Exercise objective
Transcribe only the lines in the data below falling between the line with "Task: Open the profile avatar menu" and the line with "The image size is (1456, 821).", including those two lines, and leave out any picture.

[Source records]
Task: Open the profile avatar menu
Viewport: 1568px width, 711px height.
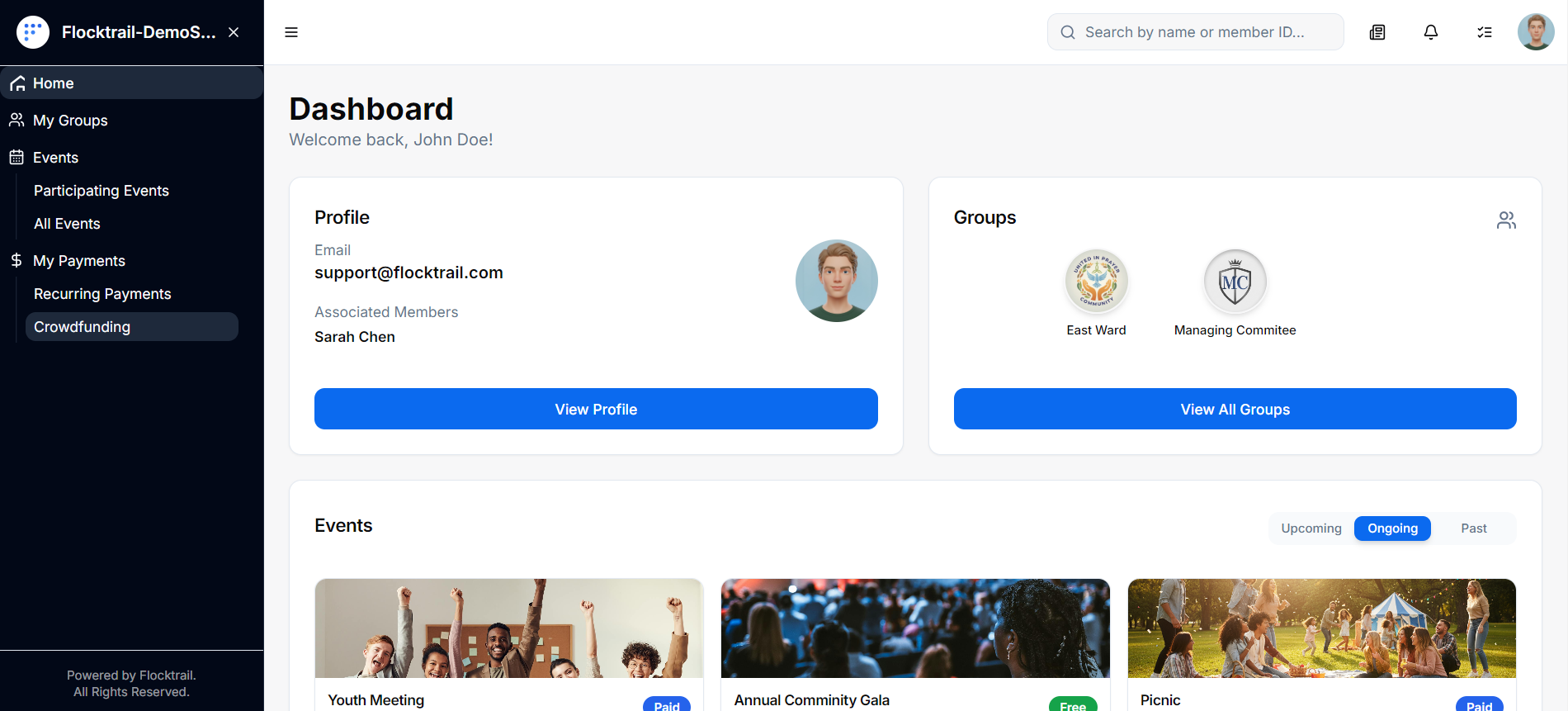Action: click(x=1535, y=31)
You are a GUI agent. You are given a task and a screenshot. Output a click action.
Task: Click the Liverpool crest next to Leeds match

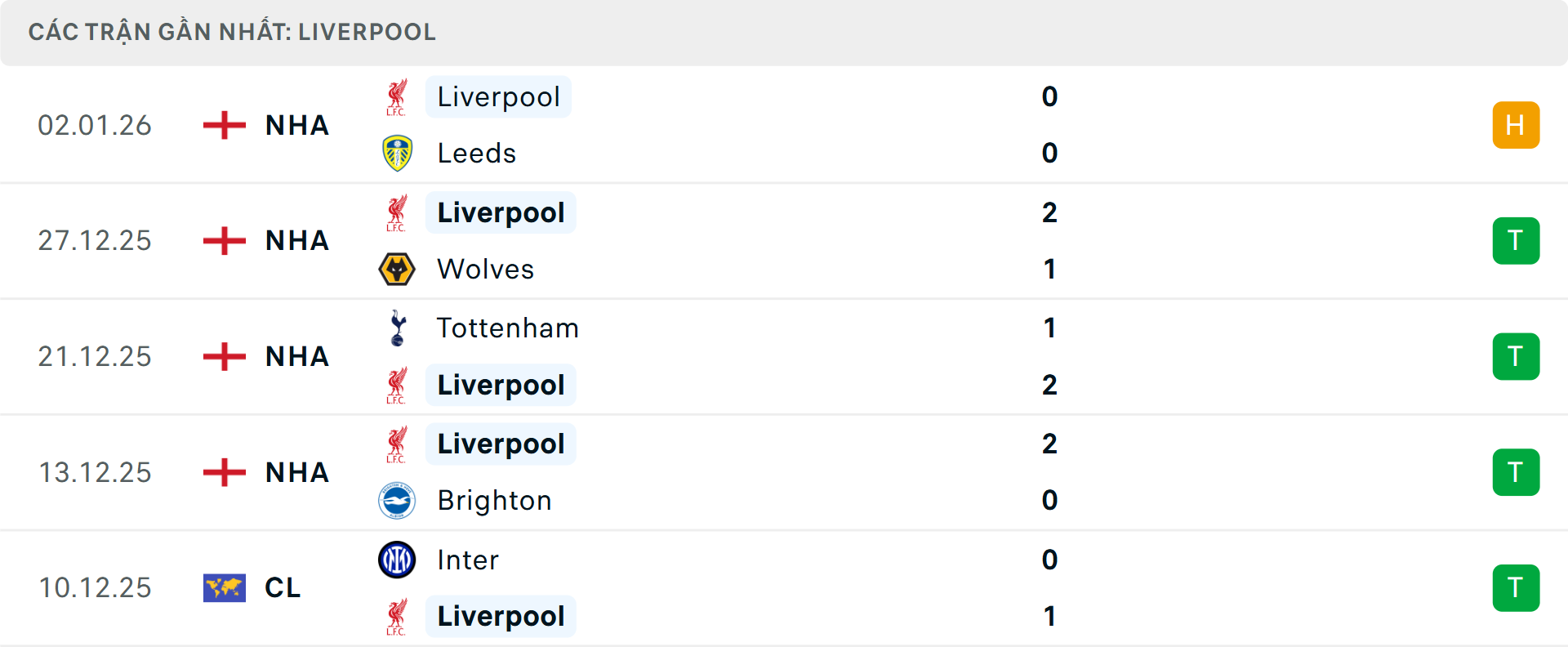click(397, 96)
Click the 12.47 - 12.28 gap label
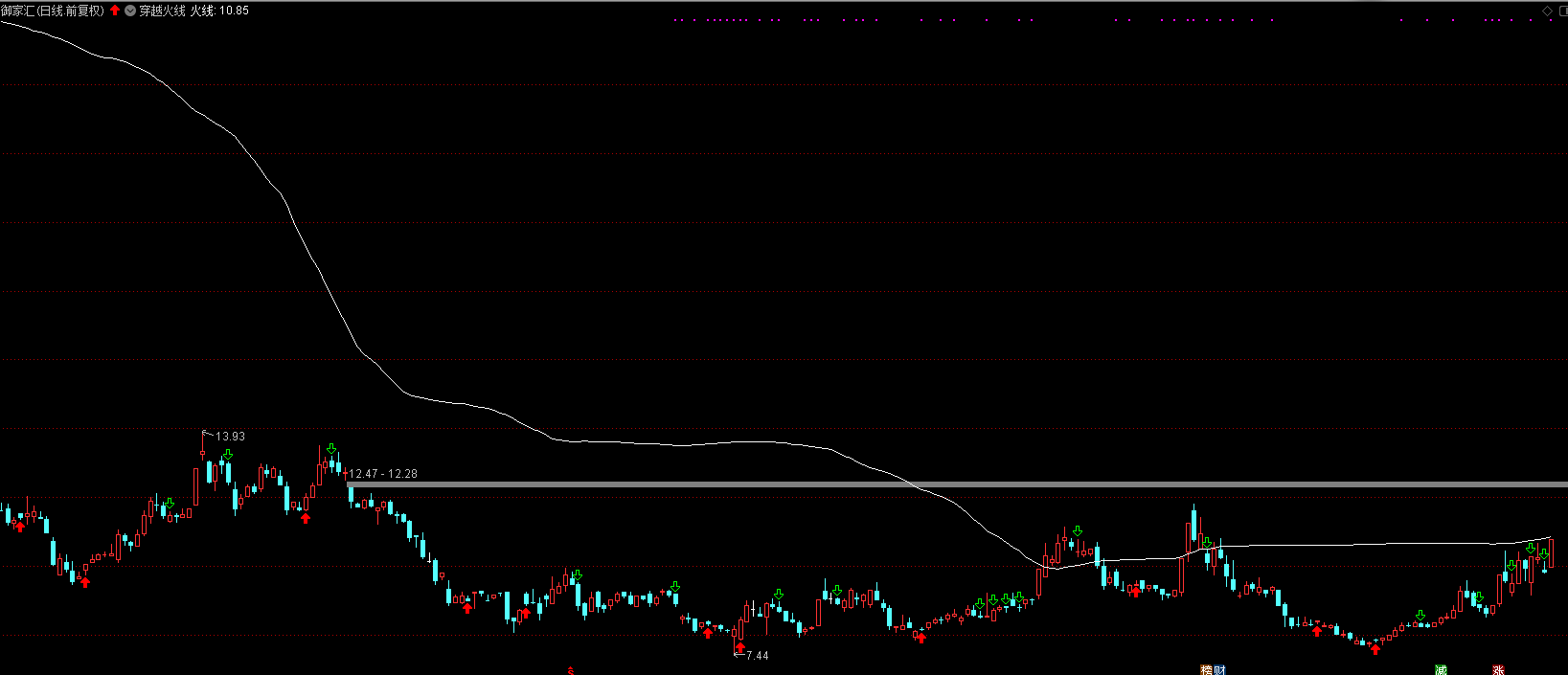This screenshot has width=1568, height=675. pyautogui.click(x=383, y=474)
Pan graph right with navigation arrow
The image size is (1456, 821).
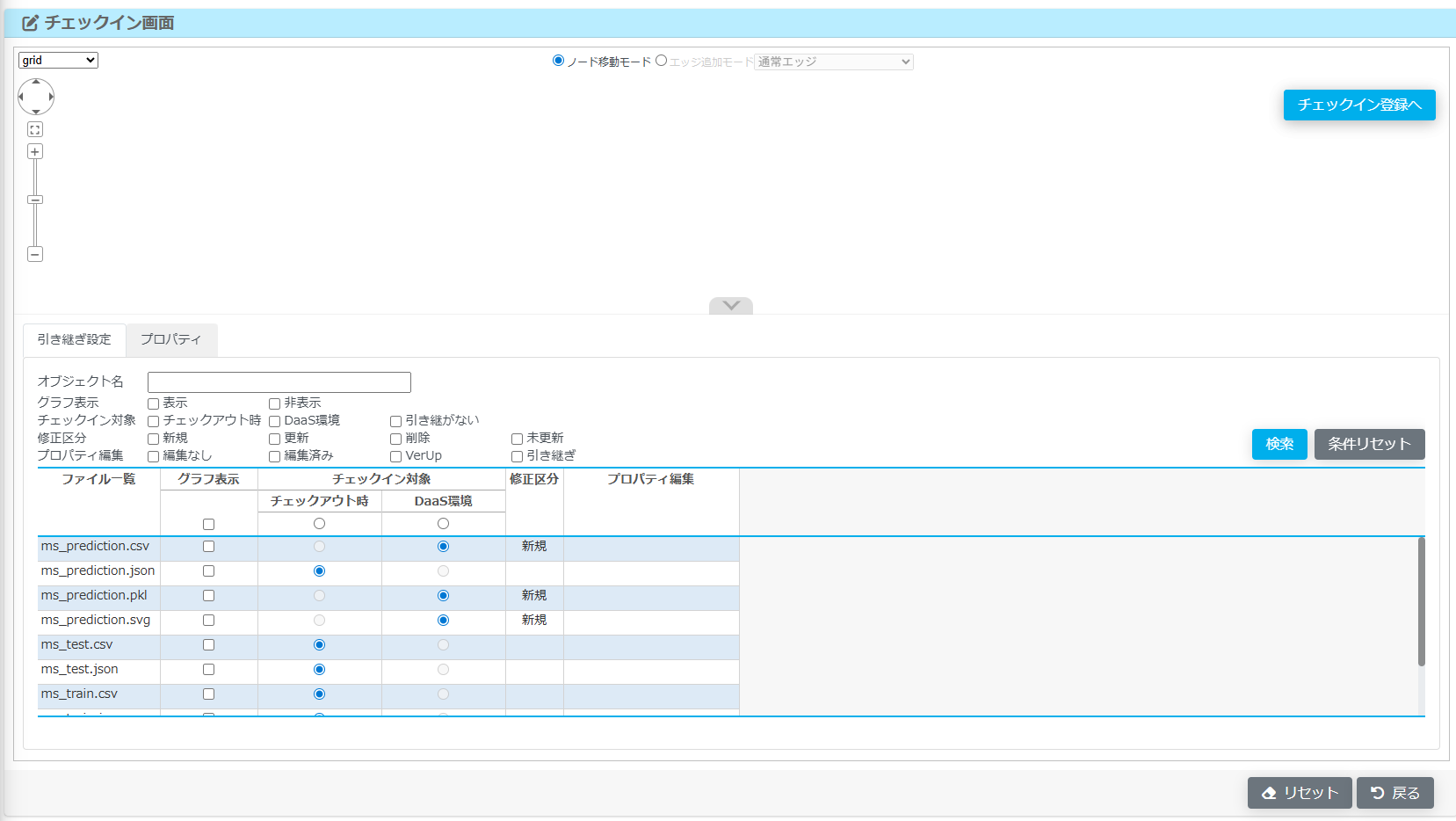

* * *

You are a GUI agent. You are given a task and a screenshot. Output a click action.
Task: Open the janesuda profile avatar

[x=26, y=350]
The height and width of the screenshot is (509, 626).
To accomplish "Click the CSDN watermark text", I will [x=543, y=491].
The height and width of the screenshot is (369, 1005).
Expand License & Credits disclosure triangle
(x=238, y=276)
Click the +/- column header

Output of the exercise
Task: Open the profile avatar menu
Viewport: 1568px width, 711px height.
Action: click(x=1535, y=31)
You are a GUI agent. You are given a task and a screenshot. Output a click action.
Task: Click the Liverpool crest next to Leeds match

click(397, 96)
Click the 12.47 - 12.28 gap label
This screenshot has width=1568, height=675. pyautogui.click(x=383, y=474)
Pan graph right with navigation arrow
The image size is (1456, 821).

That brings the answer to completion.